START Source text
Layer Normalization in Transformers

4 minute read

Published:

TL;DR: Layer norm rescales each token's feature vector to have zero mean and unit variance, then applies learned scale (γ) and shift (β). Post-LN (original Transformer) is less stable; Pre-LN (used by GPT-2, LLaMA) allows training without warmup and scales more reliably.

Why Normalisation at All?

Deep networks suffer from internal covariate shift: as weights update during training, the distribution of activations at each layer changes unpredictably. Later layers must constantly adapt to a moving target.

Normalisation layers stabilise these distributions. For Transformers, layer normalisation is the standard solution.

Layer Norm vs Batch Norm

Batch Normalisation normalises across the batch dimension: for each feature, compute mean and variance across all examples in the batch.

  • Problematic for variable-length sequences (different batch elements have different lengths)
  • Requires large batch sizes to estimate statistics reliably
  • Behaviour differs between training and inference (running mean/var at test time)

Layer Normalisation normalises across the feature dimension: for each token, compute mean and variance across all d_model features.

  • Independent of batch size and sequence length
  • Identical behaviour at training and inference time
  • Natural fit for sequence models

The Layer Norm Formula

Given a token representation x ∈ ℝ^d:

μ = (1/d) Σᵢ xᵢ     σ² = (1/d) Σᵢ (xᵢ − μ)²

LayerNorm(x) = γ · (x − μ) / √(σ² + ε) + β
  • μ, σ² are computed per-token (across features)
  • γ (scale) and β (shift) are learned parameters, initialised to 1 and 0 respectively
  • ε (typically 1e-5) prevents division by zero

After normalisation, the output has approximately zero mean and unit variance. γ and β then allow the network to re-scale and re-shift to whatever distribution is optimal — without collapsing the normalisation.

Post-LN: The Original Placement

The 2017 Transformer paper placed layer norm after the residual addition:

x → [Attention] → x + attn(x) → LayerNorm → next layer

In full notation for one sub-layer:

y = LayerNorm(x + Sublayer(x))

This is called Post-LN (normalisation after the residual). It was the standard until roughly 2019.

Problem: In Post-LN, gradients must flow through the LayerNorm on the path back through the residual stream. At initialisation, this can produce very large or unstable gradients in early layers of deep networks. Post-LN models require careful learning rate warmup and are sensitive to hyperparameters.

Pre-LN: The Modern Standard

Pre-LN places layer norm before each sub-layer, inside the residual branch:

x → LayerNorm → [Attention] → x + attn(LayerNorm(x)) → next layer

In full notation:

y = x + Sublayer(LayerNorm(x))

The residual path remains a clean identity: y = x + f(x). Gradients can bypass the sub-layer entirely by flowing through the residual skip connection. This dramatically stabilises training.
END Source text
START Data shown
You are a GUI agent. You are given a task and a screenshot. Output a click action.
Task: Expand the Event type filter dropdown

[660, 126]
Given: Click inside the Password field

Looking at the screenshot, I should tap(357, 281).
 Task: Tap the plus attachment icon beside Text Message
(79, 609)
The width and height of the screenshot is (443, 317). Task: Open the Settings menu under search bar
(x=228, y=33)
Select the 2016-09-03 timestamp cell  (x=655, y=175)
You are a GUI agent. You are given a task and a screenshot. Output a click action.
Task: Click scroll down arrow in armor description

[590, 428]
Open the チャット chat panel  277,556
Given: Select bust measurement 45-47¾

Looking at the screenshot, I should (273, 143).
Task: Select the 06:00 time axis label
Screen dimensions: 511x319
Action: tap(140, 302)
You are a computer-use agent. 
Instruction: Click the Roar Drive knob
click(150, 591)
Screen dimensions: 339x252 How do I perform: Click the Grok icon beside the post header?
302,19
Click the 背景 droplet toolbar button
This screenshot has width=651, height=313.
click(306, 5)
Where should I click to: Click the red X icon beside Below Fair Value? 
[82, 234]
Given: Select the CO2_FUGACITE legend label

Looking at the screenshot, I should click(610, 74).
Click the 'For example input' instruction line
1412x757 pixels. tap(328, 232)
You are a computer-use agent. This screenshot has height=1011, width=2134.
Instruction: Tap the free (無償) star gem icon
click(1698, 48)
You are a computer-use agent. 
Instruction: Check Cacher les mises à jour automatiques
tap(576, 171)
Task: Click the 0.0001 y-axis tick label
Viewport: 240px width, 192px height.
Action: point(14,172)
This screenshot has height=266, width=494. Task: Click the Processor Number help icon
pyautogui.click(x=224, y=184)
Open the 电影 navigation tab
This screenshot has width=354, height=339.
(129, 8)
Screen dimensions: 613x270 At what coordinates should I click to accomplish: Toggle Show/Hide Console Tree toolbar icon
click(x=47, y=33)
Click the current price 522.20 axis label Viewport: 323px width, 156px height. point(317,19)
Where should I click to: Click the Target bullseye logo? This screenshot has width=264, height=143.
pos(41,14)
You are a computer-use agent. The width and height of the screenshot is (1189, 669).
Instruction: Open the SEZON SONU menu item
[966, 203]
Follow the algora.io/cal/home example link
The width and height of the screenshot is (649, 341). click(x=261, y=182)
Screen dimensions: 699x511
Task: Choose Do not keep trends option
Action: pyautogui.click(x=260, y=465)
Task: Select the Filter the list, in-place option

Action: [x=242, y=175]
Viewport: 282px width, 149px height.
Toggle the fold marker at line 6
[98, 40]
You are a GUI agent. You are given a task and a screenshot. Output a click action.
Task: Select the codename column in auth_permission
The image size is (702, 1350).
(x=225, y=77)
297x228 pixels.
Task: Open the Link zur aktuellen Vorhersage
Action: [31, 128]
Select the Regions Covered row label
END Data shown
Copy out the layer normalization text starting with "TL;DR: Layer norm" and going on through "in the batch.", substituting "internal distribution drift" for "internal covariate shift".

TL;DR: Layer norm rescales each token's feature vector to have zero mean and unit variance, then applies learned scale (γ) and shift (β). Post-LN (original Transformer) is less stable; Pre-LN (used by GPT-2, LLaMA) allows training without warmup and scales more reliably.

Why Normalisation at All?

Deep networks suffer from internal distribution drift: as weights update during training, the distribution of activations at each layer changes unpredictably. Later layers must constantly adapt to a moving target.

Normalisation layers stabilise these distributions. For Transformers, layer normalisation is the standard solution.

Layer Norm vs Batch Norm

Batch Normalisation normalises across the batch dimension: for each feature, compute mean and variance across all examples in the batch.